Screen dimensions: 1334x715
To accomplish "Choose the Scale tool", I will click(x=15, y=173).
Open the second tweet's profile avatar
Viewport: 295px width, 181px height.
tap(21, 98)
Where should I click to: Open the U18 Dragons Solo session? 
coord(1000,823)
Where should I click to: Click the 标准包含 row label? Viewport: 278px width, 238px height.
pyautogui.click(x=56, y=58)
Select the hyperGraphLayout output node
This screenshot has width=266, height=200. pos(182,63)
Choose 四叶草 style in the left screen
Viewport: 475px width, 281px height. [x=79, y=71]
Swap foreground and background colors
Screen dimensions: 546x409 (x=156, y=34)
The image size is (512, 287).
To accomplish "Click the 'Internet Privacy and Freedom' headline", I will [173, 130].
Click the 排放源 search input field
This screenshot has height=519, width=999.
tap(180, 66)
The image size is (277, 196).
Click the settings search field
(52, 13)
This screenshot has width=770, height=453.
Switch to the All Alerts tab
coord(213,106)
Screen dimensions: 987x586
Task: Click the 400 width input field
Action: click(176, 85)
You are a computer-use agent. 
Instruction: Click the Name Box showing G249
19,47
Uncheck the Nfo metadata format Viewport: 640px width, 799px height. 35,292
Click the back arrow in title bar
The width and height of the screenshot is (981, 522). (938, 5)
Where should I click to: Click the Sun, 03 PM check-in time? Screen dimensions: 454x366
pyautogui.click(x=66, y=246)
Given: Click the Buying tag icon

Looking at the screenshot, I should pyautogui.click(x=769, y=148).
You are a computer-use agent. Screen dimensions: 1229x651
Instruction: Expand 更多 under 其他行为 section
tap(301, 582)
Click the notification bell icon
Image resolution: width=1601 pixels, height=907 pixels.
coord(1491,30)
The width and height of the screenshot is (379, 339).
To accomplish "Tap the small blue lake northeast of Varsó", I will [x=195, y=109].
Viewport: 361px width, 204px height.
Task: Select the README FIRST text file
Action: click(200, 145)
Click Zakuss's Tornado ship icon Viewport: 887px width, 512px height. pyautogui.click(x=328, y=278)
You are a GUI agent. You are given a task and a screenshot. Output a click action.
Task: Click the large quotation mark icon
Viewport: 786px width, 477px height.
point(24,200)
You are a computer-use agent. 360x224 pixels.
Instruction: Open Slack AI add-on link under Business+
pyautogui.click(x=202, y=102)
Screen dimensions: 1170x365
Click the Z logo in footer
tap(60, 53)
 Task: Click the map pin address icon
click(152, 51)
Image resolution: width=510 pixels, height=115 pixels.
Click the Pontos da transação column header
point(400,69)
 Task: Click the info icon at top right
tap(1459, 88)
================
WRITTEN EXERCISE
Copy the items above verbatim, from the line with "Where should I click to: Open" to the line with "pyautogui.click(x=202, y=102)", including both of those lines.

FINISHED ANSWER
Where should I click to: Open the U18 Dragons Solo session? 
coord(1000,823)
Where should I click to: Click the 标准包含 row label? Viewport: 278px width, 238px height.
pyautogui.click(x=56, y=58)
Select the hyperGraphLayout output node
This screenshot has width=266, height=200. pos(182,63)
Choose 四叶草 style in the left screen
Viewport: 475px width, 281px height. [x=79, y=71]
Swap foreground and background colors
Screen dimensions: 546x409 (x=156, y=34)
The image size is (512, 287).
To accomplish "Click the 'Internet Privacy and Freedom' headline", I will [173, 130].
Click the 排放源 search input field
This screenshot has height=519, width=999.
tap(180, 66)
The image size is (277, 196).
Click the settings search field
(52, 13)
This screenshot has width=770, height=453.
Switch to the All Alerts tab
coord(213,106)
Screen dimensions: 987x586
Task: Click the 400 width input field
Action: click(176, 85)
You are a computer-use agent. 
Instruction: Click the Name Box showing G249
19,47
Uncheck the Nfo metadata format Viewport: 640px width, 799px height. 35,292
Click the back arrow in title bar
The width and height of the screenshot is (981, 522). (938, 5)
Where should I click to: Click the Sun, 03 PM check-in time? Screen dimensions: 454x366
pyautogui.click(x=66, y=246)
Given: Click the Buying tag icon

Looking at the screenshot, I should pyautogui.click(x=769, y=148).
You are a computer-use agent. Screen dimensions: 1229x651
Instruction: Expand 更多 under 其他行为 section
tap(301, 582)
Click the notification bell icon
Image resolution: width=1601 pixels, height=907 pixels.
coord(1491,30)
The width and height of the screenshot is (379, 339).
To accomplish "Tap the small blue lake northeast of Varsó", I will [x=195, y=109].
Viewport: 361px width, 204px height.
Task: Select the README FIRST text file
Action: click(200, 145)
Click Zakuss's Tornado ship icon Viewport: 887px width, 512px height. pyautogui.click(x=328, y=278)
You are a GUI agent. You are given a task and a screenshot. Output a click action.
Task: Click the large quotation mark icon
Viewport: 786px width, 477px height.
point(24,200)
You are a computer-use agent. 360x224 pixels.
Instruction: Open Slack AI add-on link under Business+
pyautogui.click(x=202, y=102)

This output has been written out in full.